Sunday, June 18, 2006

Token Untitled Post

Modern movies as folk prints - woodcut images in the Russian Lubok folk art tradition. Requires more in the way of interpretation than translation. [via MonkeyFilter]

Megillat Esther : The Book of Esther from the Tanakh (Jewish Bible)
and Old Testament refashioned as a graphic novel. [via Menachem Mendel]

Frontpiece from Jacob Spiegel's 'Lexicon iuris civilis Basileae .. Hervagius' , 1549.
Somewhere in the University of Bielefeld.

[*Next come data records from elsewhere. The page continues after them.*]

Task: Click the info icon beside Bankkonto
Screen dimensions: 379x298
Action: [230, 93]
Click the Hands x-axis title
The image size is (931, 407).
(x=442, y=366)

From the 2nd edition of 'New Zealand Birds and How to Identify Them'
by Perrine Moncrieff (first published 1925) at Glyph Jockey.

'Knight of Autumn'

'Honour to Mozart'
Etchings © Jindrich Pilecek.

Although they don't have large images, the Christies Auction site is a veritable smorgasbord for rare printed material. I seem to recall the above image, snagged at random, has something to do with galvanometry or human electricity or the somesuch. [Of particular note: 'The History of the Book: The Cornelius J. Hauck Collection' - auction next week. Drool.]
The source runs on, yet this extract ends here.